Emsal Mahkeme Kararı İstanbul Anadolu 13. Asliye Ticaret Mahkemesi 2020/922 E. 2022/388 K. 19.04.2022 T.

Görüntülediğiniz mahkeme kararı henüz kesinleşmemiştir. Yararlı olması amacıyla eklenmiştir.

T.C. İstanbul Anadolu 13. ASLİYE TİCARET MAHKEMESİ
ESAS NO: 2020/922 Esas
KARAR NO: 2022/388
DAVA : İtirazın İptali (Haksız Eylemden Kaynaklanan Zarar Nedeniyle)
DAVA TARİHİ: 14/12/2020
KARAR TARİHİ : 19/04/2022
Mahkememizde görülmekte olan İtirazın İptali (Haksız Eylemden Kaynaklanan Zarar Nedeniyle) davasının yapılan açık yargılaması sonunda,
GEREĞİ DÜŞÜNÜLDÜ:
Davacı vekili dava dilekçesinde özetle; —sularında sürücü —– sevk ve idaresindeki — plakalı aracın, —-mevkiinde, kendisi gibi sağ şeritte seyir eden — kullandığı müvekkili şirkette sigortalı —- plakalı aracın arka kısımlarına çarptıktan sonra orta şeritte seyretmekte olan—- kullandığı —-araca çarparak maddi hasara sebebiyet verdiğini, kazada ——-plakalı aracın sürücüsünün kusurlu olduğunu, müvekkilinin, sigortalısına ödeme yaparak araçta meydana gelen hasarı karşıladığını, söz konusu hasar bedeli alacağına yönelik olarak kusuru ile kazaya sebebiyet veren ve ehliyet/pasaportu olmayan — plakalı araç maliki aleyhine ——- sayılı dosyasında ilamsız icra takibinin yapıldığını, ancak davalı/borçlu tarafından takibe haksız şekilde itiraz edildiğini, —— başvurulmasına rağmen taraflar arasında anlaşmanın sağlanamadığını, bu nedenlerle davalının haksız itirazının iptaline ve takibin devamına, alacağın %20’sinden az olmamak üzere icra inkar tazminatına hükmedilmesine, yargılama gideri ve vekalet ücretinin davalı üzerinde bırakılmasına karar verilmesini talep ve dava etmiştir.
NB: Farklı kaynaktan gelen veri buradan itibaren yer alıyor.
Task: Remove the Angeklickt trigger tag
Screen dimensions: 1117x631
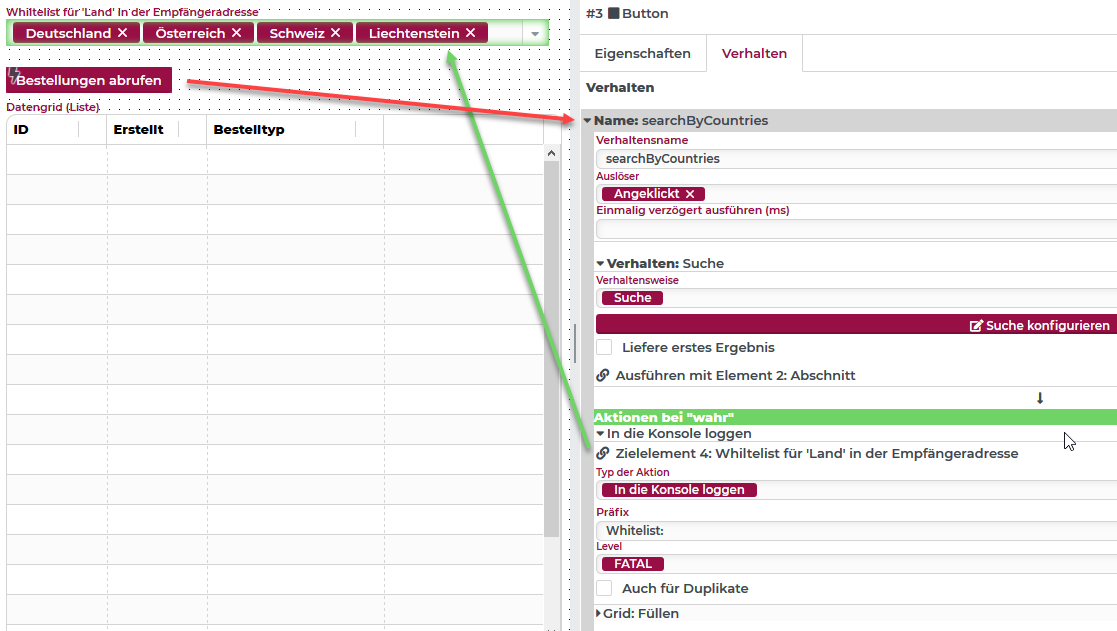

Davalı vekili cevap dilekçesinde özetle; Müvekkili şirketin araç kiralama işiyle iştigal ettiğini, rücu sebebi olarak araç sürücüsünün —– olduğunun gerçeği yansıtmadığını, zira araç kiralayan ve bahsi geçen kazaya karışan şahsın ehliyet ve pasaportunun olduğunu, ——gereğince araç işleten olarak sorumluluğun, kusur durumuna bağlı olduğunu, araç sürücüsünün kusursuzluğunun bilirkişi incelemesi sonucuna göre sigorta poliçesi sınırları dahilinde olduğunu, talep edilen maddi tazminat bedellerine ilişkin, kaza sonrası hangi işlemlerin uygulandığı, eksper raporunun alınıp alınmadığı, tamir, bakım, onarım yapıldı ise bu işlemler için olması gereken miktarda fatura kesilip kesilmediği, icra takibine konu edilen borç miktarının aracın gerçek zararını gösterip göstermediği tespit edilmediğinden, rücu sebeplerinden herhangi birinin mevcut uyuşmazlıkta var olmaması sebebiyle haksız ve hukuki mesnetten yoksun davanın reddine, yargılama gideri ve vekalet ücretinin davacı yana tahmiline karar verilmesini talep etmiştir.
Deliller
Tarafların —– kayıtları dosya içerisine alınmıştır.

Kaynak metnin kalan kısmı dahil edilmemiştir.